PE Malware Static Analysis
Reading Level: Intermediate.
Any Computer Security enthusiasts out there? yes this subject can get extremely complicated, we both agree on that. But I was once told if I can explain something in simple words then that means I understand it well enough. Maybe that's my attempt at that, maybe the outcome is to your benefit (the reader).
I will follow the style of talking from a Malicious Actor train of thought (Red bands):
And then from a Computer Security Specialist to prevent the Malicious Actor (Green bands):
Some Definitions
Malware: well that's short for Malicious Software, as in code that is written with the intent of performing malicious actions on a Victim's machine. (Yes we call laptops machines)

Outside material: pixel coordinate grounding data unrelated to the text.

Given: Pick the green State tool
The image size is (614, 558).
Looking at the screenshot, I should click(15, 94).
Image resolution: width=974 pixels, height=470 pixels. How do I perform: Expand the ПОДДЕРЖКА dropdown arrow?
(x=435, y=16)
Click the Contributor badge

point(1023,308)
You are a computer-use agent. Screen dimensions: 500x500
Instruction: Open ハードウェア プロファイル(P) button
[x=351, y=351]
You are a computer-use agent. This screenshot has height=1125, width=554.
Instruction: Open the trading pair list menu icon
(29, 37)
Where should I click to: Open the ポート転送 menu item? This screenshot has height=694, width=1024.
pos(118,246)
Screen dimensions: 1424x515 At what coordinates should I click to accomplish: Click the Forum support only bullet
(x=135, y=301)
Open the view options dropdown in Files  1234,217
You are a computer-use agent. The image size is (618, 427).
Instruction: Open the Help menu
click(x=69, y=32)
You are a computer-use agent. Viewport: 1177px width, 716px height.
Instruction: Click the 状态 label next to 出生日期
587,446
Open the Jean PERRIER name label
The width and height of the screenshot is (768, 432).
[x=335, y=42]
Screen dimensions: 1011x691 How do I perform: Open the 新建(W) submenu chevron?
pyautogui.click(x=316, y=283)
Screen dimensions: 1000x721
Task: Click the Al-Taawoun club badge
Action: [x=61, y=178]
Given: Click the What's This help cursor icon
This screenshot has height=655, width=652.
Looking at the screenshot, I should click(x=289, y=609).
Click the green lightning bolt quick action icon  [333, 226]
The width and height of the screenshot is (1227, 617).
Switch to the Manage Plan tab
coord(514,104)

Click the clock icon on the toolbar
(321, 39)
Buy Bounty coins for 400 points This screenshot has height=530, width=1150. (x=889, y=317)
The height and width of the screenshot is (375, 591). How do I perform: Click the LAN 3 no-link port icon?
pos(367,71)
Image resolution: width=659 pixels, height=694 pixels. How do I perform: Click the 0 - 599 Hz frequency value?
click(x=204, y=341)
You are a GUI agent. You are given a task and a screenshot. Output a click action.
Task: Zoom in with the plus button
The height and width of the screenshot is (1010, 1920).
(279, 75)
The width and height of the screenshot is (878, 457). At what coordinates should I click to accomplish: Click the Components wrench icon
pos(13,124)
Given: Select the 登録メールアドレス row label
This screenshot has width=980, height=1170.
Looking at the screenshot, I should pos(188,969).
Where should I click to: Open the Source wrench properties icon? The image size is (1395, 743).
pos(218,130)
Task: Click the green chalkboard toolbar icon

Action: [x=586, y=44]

Malware Analysis: This is the study of malware's behaviour, to understand what a certain malware is intended to do, what malware family it belongs to, and eventually how to protect against it.
Static Malware Analysis: As opposed to Dynamic Malware Analysis (where you run the code (executable) in a protected environment to understand its behaviour), Static Malware Analysis is the study of this code (executable) without actually running it. This includes using many tools and research. You'd be surprised how much info can be pulled from an executable without running it.
Portable Executable (PE): A file format for Windows executable files, this includes (.exe, .dll, .sys, .drv, etc..)
Dynamic Link Library (DLL): A type of PE that Windows exports most of its functions (called Application Programming Interfaces APIs) in. You cannot run (execute) DLLs on their own, you basically call the APIs within a DLL from other executable ".exe" files.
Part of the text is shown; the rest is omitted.